Historian Federico Romero
Q: Why did you write this book in this particular moment in time?
A: “We wanted to provide a comprehensive review and analysis of the European Community’s (EC) external relations during the Cold War from the 1950s to the Maastricht Treaty, and in particular their broader impact and significance, tracing the multifaceted and often discrete ways in which the EC became an actor in world affairs. While it is true that the European Community did not develop a clear-cut foreign policy during the Cold War – it did not become a classical power – it did deploy a long list of other means to interact with the world. Historians were, and are, developing systematic research on these various means and it was high time for a systematic reconstruction and analysis. The book investigates the EC’s relations with key countries and world regions while also providing the necessary contexts of Cold War, international and European history to assess them and to bring them into a dialogue with the empirical findings and theoretical questions driving research on the post-Cold War period.”
Q: What can we learn from Europe’s Cold War relations about its role on the global stage today?
A: “The analysis of the history of these external relations is important because this early trajectory has had a massive impact on more recent developments. Anyone seeking to understand the external and foreign policies of today’s EU, including their rationales, capabilities and future potentials, ought to be aware of their pre-configuration during the Cold War. Our volume identifies and examines the factors that at the various junctures either supported or impeded Europe’s international projection and the EC’s development into a more prominent and efficient international player while also emphasising the limits of its role and remit. In doing so, we explore the substance of the EC’s external relations – including its policy goals, instruments, achievements and difficulties – as well as the rhetoric and discourse that surrounded its emergence during this period. Thus, we unpack some of the dilemmas and paradoxes of the EC/EU, starting with the crucial issue of its very nature. Neither a full-fledged super-state nor a simple international organisation, the EC does not lend itself easily to comparisons with the classical agents of international relations. Should its external relations be assessed against the template of the modern nation-state, with its great-power prerogatives and pretensions? Or rather against imperial formations that incorporate different communities and populations in a constantly renegotiated hierarchical order? Or should we compare it to the many international organisations with which the EC interacted, and to a certain extent competed? The European Community’s role as a fundamental stabilising factor in post-war Europe is an international relations’ achievement of historical proportions, but the traditional parameters do not fully account for it.”

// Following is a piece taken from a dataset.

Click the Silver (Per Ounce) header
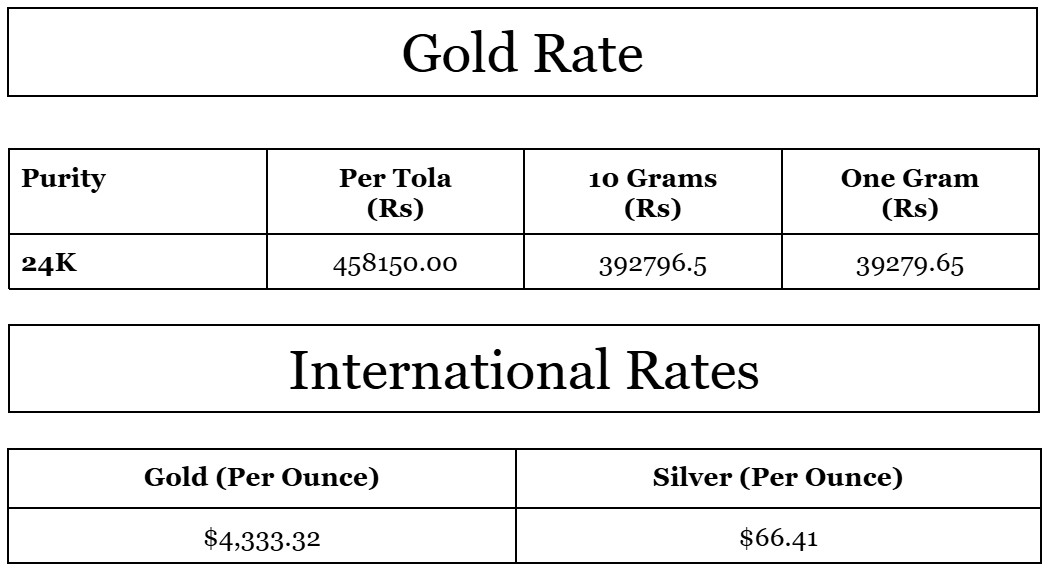 coord(777,477)
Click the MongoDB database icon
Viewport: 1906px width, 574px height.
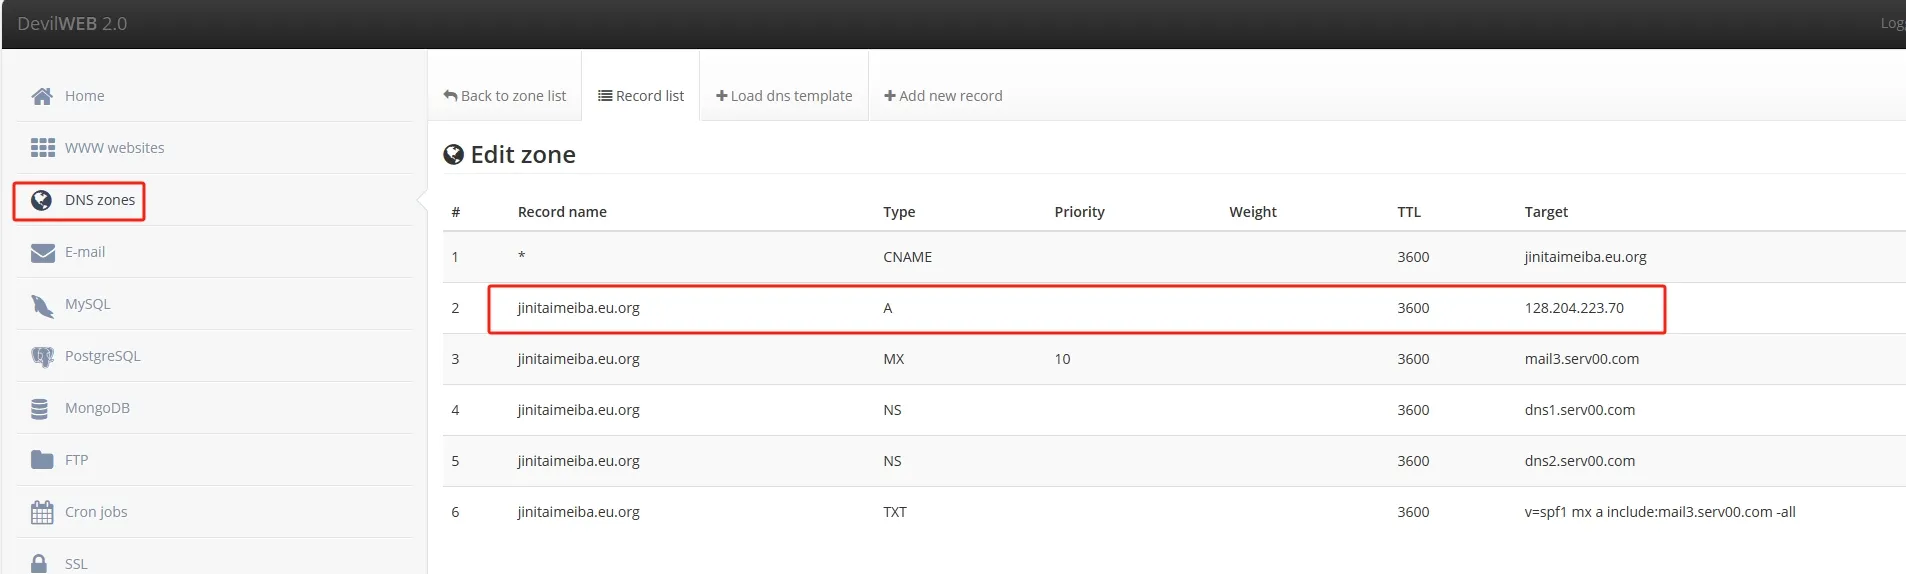tap(40, 409)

Q: In the book, international history meets international relations. What is the added value of this interdisciplinary approach?

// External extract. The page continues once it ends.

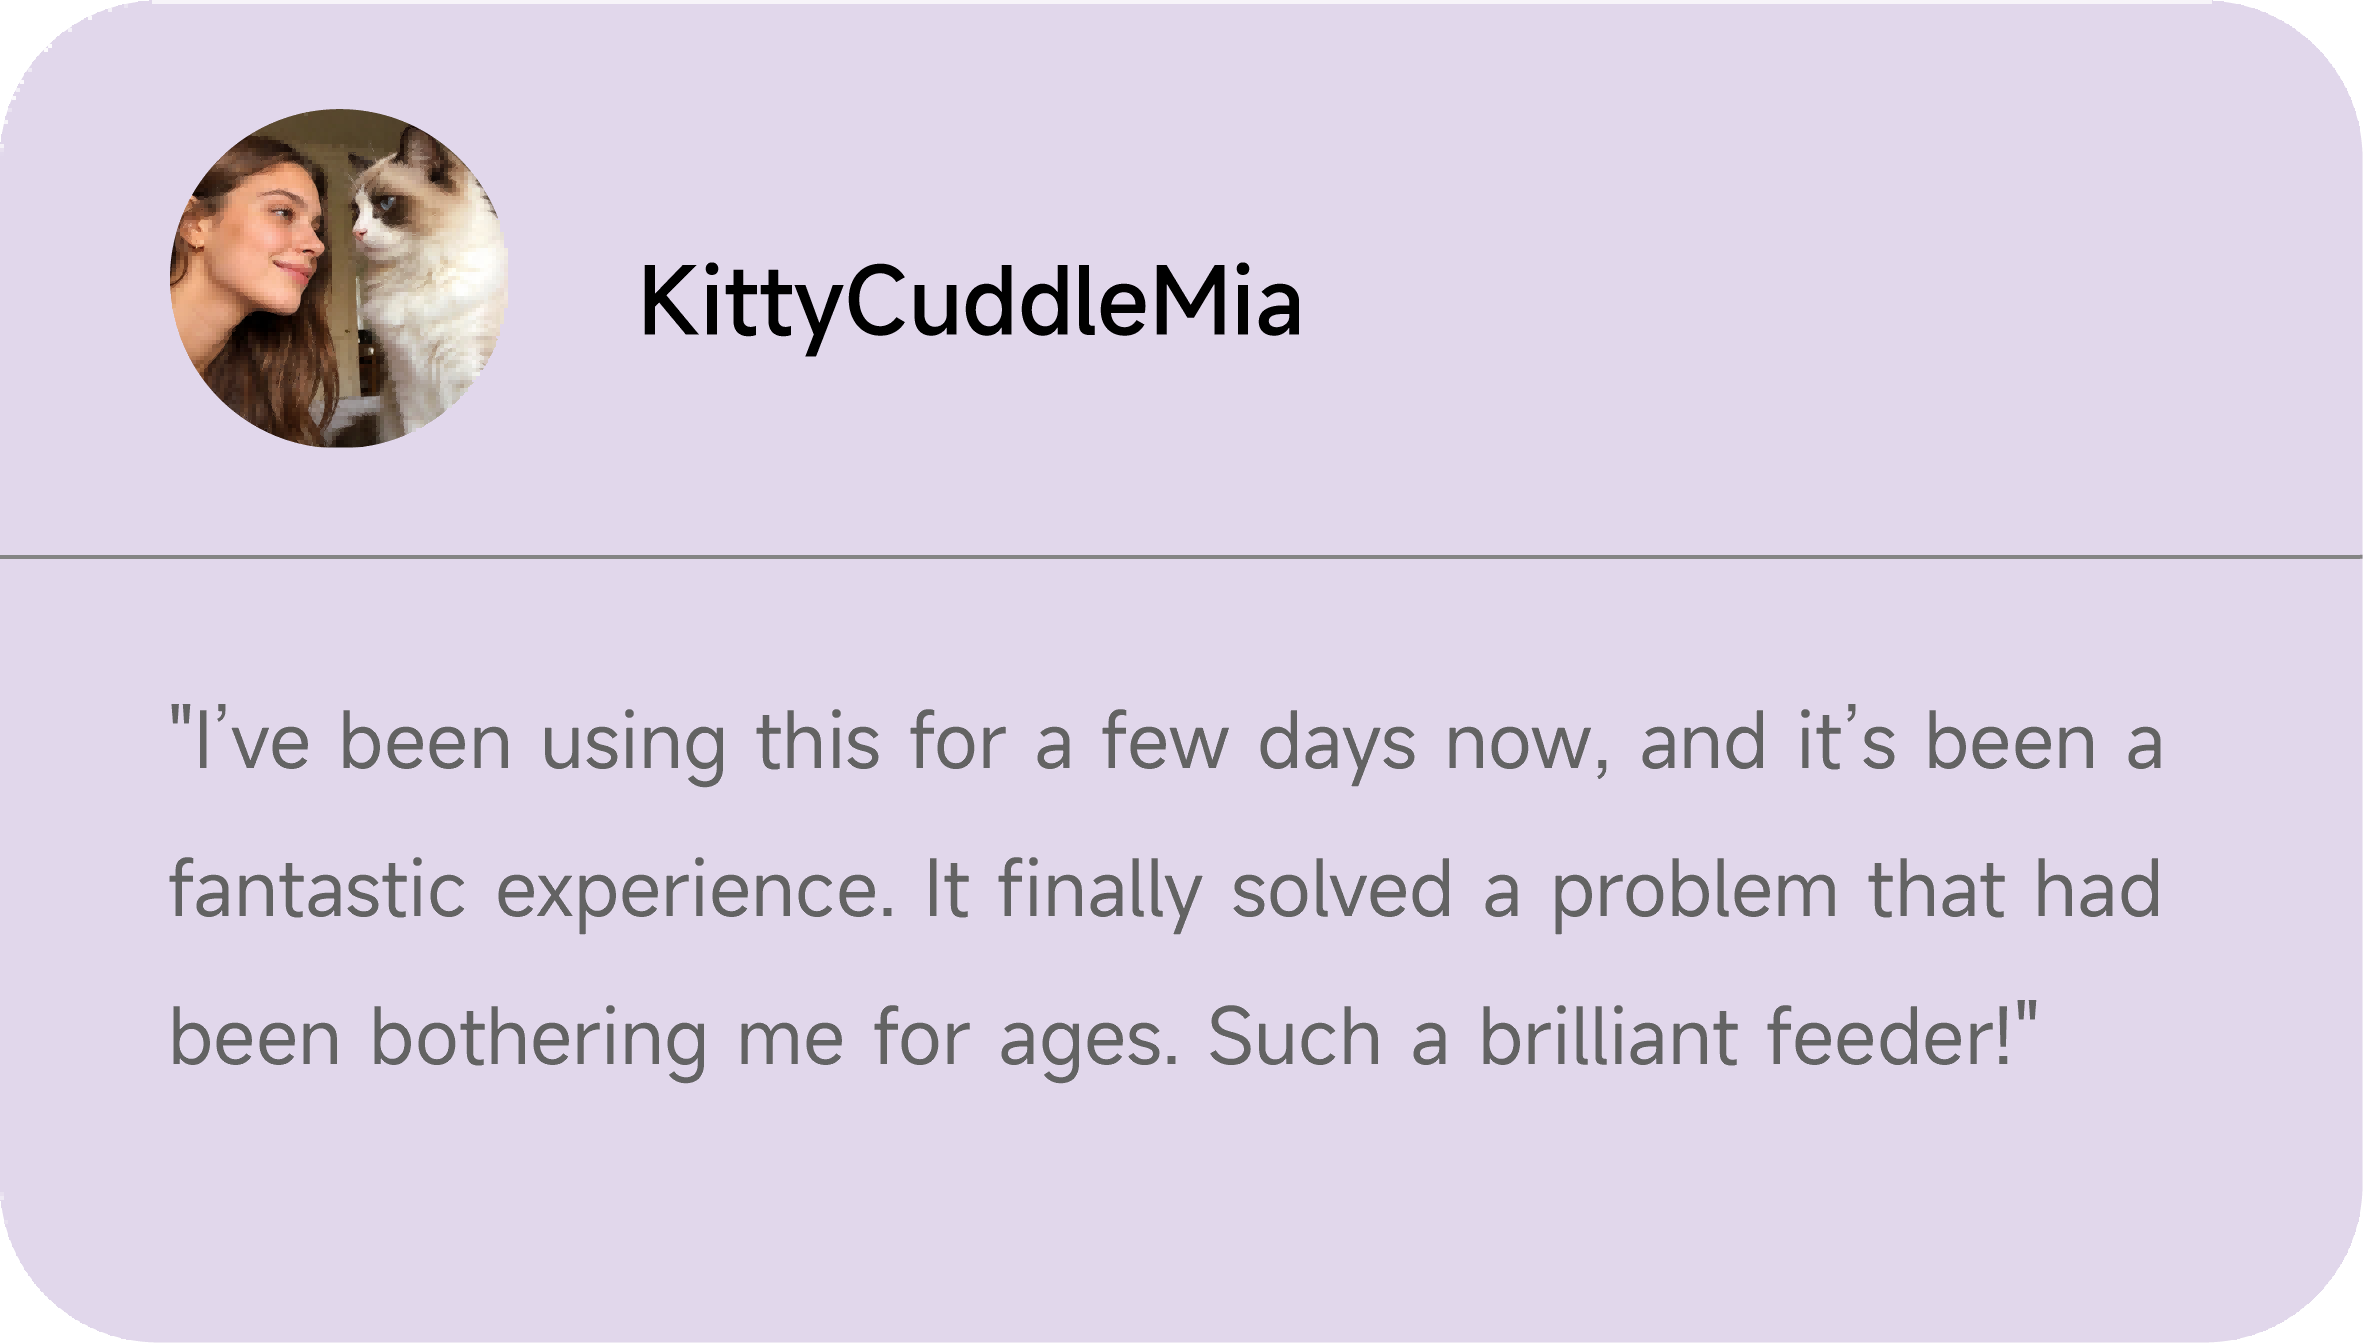Click the word "problem" in the review text
This screenshot has width=2363, height=1343.
pos(1694,891)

A: “International history and International Relations (IR) would be natural bedfellows, one might think, but the evolution of these academic disciplines left them to largely develop in isolation from each other. When studying the EC, this separation is particularly damaging, since we have had abundant attempts to solve the EC paradoxes by means of overarching theoretical frameworks. We thought we could bring empirical historical studies to bear and elucidate how their findings meet and fit with IR theory and theorising (and vice versa). For instance, the book explores an interesting Cold War-induced ‘double logic,’ wherein the Cold War both permitted (or encouraged), but also hampered and limited the scope and influence of the EC’s foreign relations from the late 1950s to the early 1990s. Thus, it contributes insights on the double impact of important system-level catalysts to European politics during this period, while at the same time highlighting the relevance of other levels of analysis, including the national and even individual levels.”